▸ **WORK INSTRUCTIONS**: Within the entries below, find the portion that opens with the line containing "[Linkedin] (337, 111)" and closes with the line containing "Image resolution: width=125, height=2576.". Retype that portion exactly and only.

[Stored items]
Content starts
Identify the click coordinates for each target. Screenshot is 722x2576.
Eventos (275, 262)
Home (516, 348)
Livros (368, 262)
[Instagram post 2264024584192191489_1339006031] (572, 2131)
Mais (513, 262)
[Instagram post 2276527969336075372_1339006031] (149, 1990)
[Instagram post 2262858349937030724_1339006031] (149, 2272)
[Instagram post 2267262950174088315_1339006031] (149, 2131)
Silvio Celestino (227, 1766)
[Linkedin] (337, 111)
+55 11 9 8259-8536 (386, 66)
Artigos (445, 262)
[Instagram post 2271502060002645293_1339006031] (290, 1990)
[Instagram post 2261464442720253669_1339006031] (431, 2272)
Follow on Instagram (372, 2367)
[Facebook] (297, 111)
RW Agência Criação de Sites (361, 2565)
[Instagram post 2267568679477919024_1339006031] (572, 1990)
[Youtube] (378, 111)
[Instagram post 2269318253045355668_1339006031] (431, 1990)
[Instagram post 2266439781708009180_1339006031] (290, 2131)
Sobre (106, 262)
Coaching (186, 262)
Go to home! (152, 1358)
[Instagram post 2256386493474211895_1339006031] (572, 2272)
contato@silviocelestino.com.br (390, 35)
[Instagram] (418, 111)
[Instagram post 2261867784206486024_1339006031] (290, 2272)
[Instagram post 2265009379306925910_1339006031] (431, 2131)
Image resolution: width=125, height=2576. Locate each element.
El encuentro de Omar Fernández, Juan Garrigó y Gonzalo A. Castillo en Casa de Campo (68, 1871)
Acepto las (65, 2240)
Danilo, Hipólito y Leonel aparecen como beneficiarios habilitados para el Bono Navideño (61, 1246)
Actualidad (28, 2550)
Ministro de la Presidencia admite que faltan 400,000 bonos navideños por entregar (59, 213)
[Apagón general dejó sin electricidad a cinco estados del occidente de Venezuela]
Content ends
▸ **WRITTEN ANSWER**:
[Linkedin] (337, 111)
+55 11 9 8259-8536 (386, 66)
Artigos (445, 262)
[Instagram post 2271502060002645293_1339006031] (290, 1990)
[Instagram post 2261464442720253669_1339006031] (431, 2272)
Follow on Instagram (372, 2367)
[Facebook] (297, 111)
RW Agência Criação de Sites (361, 2565)
[Instagram post 2267568679477919024_1339006031] (572, 1990)
[Youtube] (378, 111)
[Instagram post 2269318253045355668_1339006031] (431, 1990)
[Instagram post 2266439781708009180_1339006031] (290, 2131)
Sobre (106, 262)
Coaching (186, 262)
Go to home! (152, 1358)
[Instagram post 2256386493474211895_1339006031] (572, 2272)
contato@silviocelestino.com.br (390, 35)
[Instagram] (418, 111)
[Instagram post 2261867784206486024_1339006031] (290, 2272)
[Instagram post 2265009379306925910_1339006031] (431, 2131)
Image resolution: width=125, height=2576. Locate each element.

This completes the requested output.